WOW! Interesting! Have you experimented with any nootropics (eg: selank/semax, noopep, racetams, etc.) and could you compare their brain-fog benefits to Dermorphin?

Do you feel like it has any dopamine effect?

Have you experimented with various LDN dosing amounts and schedules apart from 4.5mg at bedtime? Some report better effects at a dose less than 4.5mg. Others benefit form taking 9mg. Morning vs bedtime dosing also has reports of better benefits. I too noticed an improvement with LDN and quickly lost it's effect. It's so random that I don't know where to start with experimenting with LDN.

No dopamine effect.

Yes, I've tried noopep, several racetams, never tried Selank though. The racetams didn't seem to make much difference, and piracetam actually made me tired. Noopep helped a bit with memory, but I already had to be at a 'better than average' state to notice it. I may try it again in the future.


I first noticed I was a 'opiate responder' after I was prescribed codeine (for a bad throat issue). Then again, when I was prescribed vicodin (for a broken finger). The fact that opioids can relieve brain-fog has been discussed several times on this forum. Here's an example: https://forums.phoenixrising.me/thr...some-of-my-neurological-me-cfs-symptoms.22751

Personally, I had no intention of going on an opiate for any length of time. Then I tried LDN as an alternative.
I've done every imaginable dose with LDN at every time of day and duration. For whatever reason, I couldnt get the benefit to continue for more than 5-6 days. I was very excited about LDN initially, because I thought I had finally found something that significantly helped me, but I just couldnt make it work again, no matter what.
So after about a year of trying, I just gave up.

Then about a year ago, I saw how improved my friend was after being on methadone for a year. He had EBV triggered CFS/ME, and went from housebound to working again.
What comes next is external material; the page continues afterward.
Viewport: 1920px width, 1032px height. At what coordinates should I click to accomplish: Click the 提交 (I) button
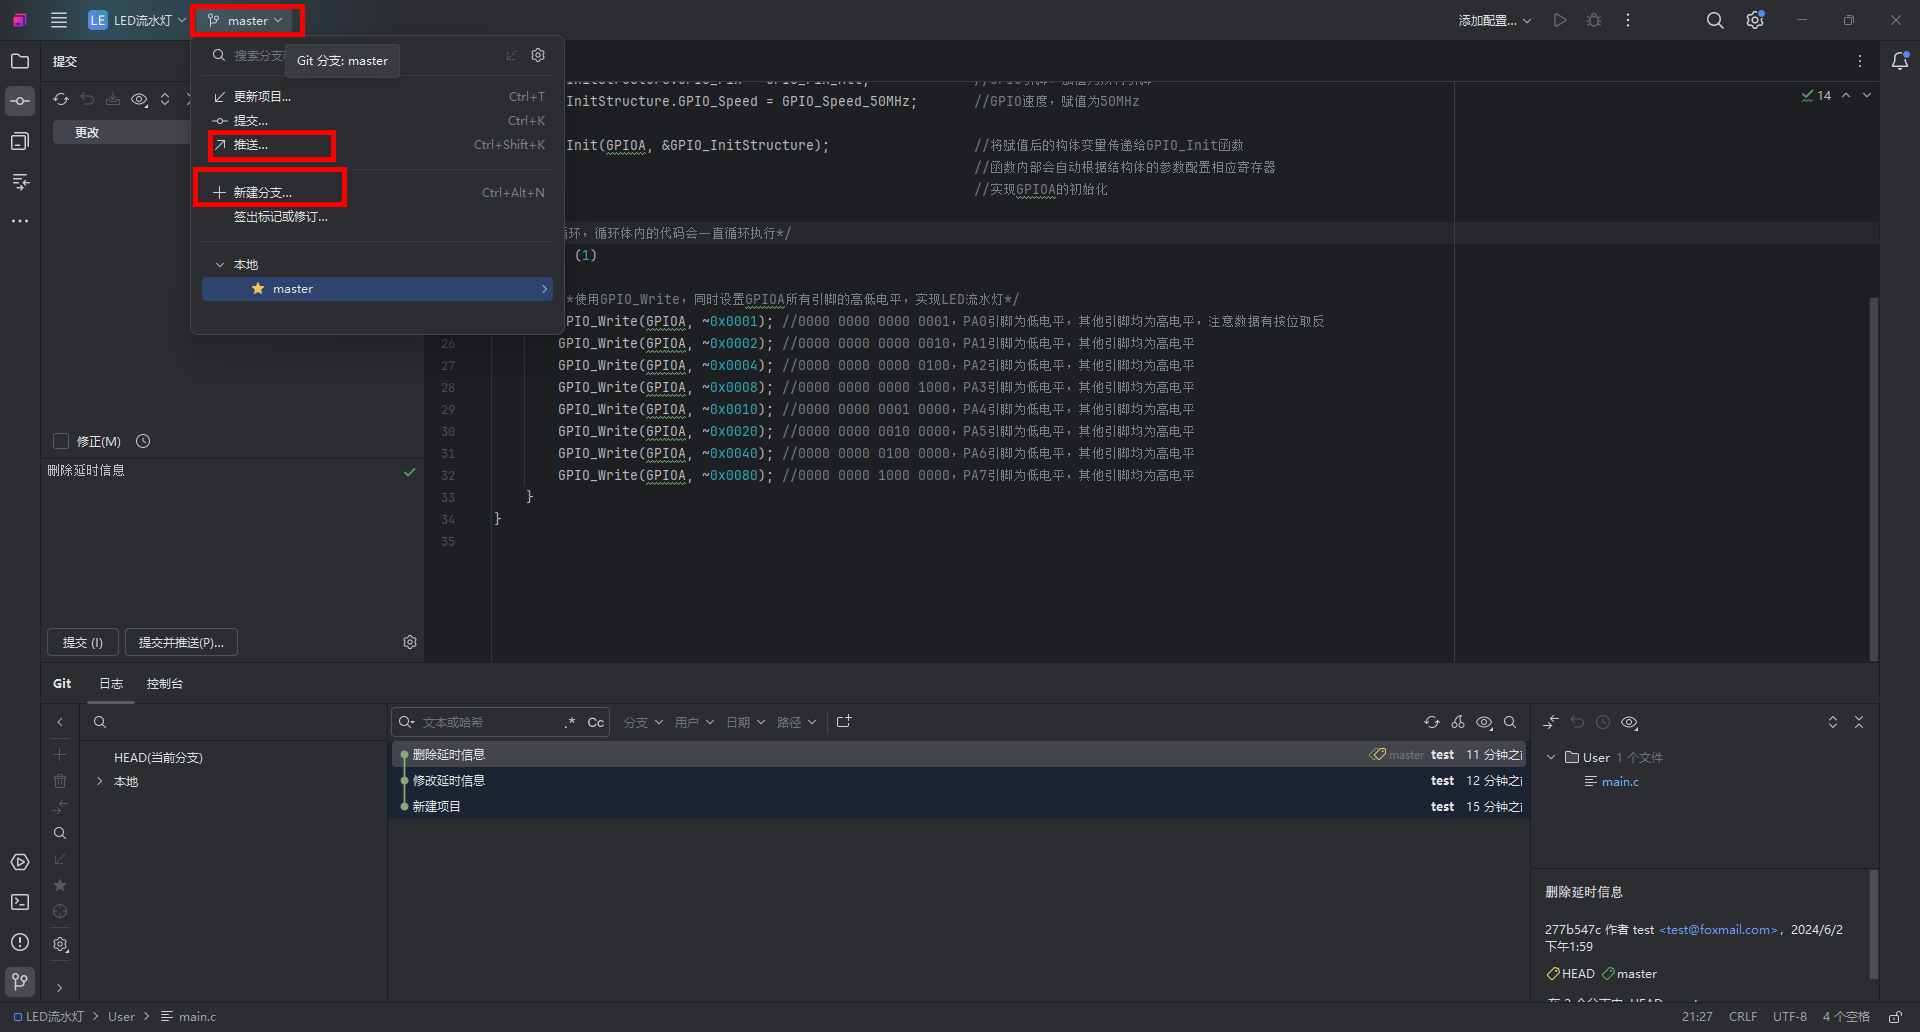pyautogui.click(x=83, y=642)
It was pretty startling.

So I tried methadone for a few weeks, and I noticed the same cut in brain-fog, but I also had an uncomfortable feeling, a weird combination of nausea and sedation that I didn't like.

So I decided to try a whole bunch more, to see if any of them didn't cause this uncomfortable feeling. All of them were legal, except one, (you can probably guess what it is based on the half-lives I included). All of them were at low, beginner doses. All of them caused euphoria, and all caused unpleasant side effects.
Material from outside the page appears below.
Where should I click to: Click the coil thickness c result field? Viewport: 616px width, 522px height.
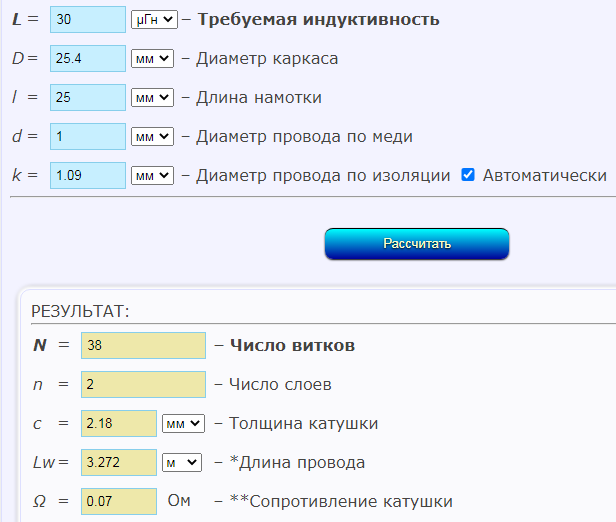[x=119, y=424]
And then I tried DM, and holy crap. I'm still kinda in shock. It's just not letting up. I'm expecting to stop working anyday, but it's actually getting better with each day. I will experiment with lower doses, and taking it once every 5 days in the coming weeks.
 

frozenborderline

Senior Member
Messages
4,405
Wondering if a higher dose of dermorphin could have analgesic effects without the side effects of other mu opioid agonists
 

hamsterman

Senior Member
Messages
183
Location
Los Angeles
Dermorphin is the only medication that makes a difference in your symptoms? What dose did you try ?

Sorry for the late response. So far it's been the only thing that has significantly helped me for over a month. It's been nearly 3 months now, and I still seem to get the benefit. I hope it continues. As far as dose, I'm using 120 mcg. I dilute it with water (bac water), and it seems to spoil/degrade after about a month, so I make a new batch every month.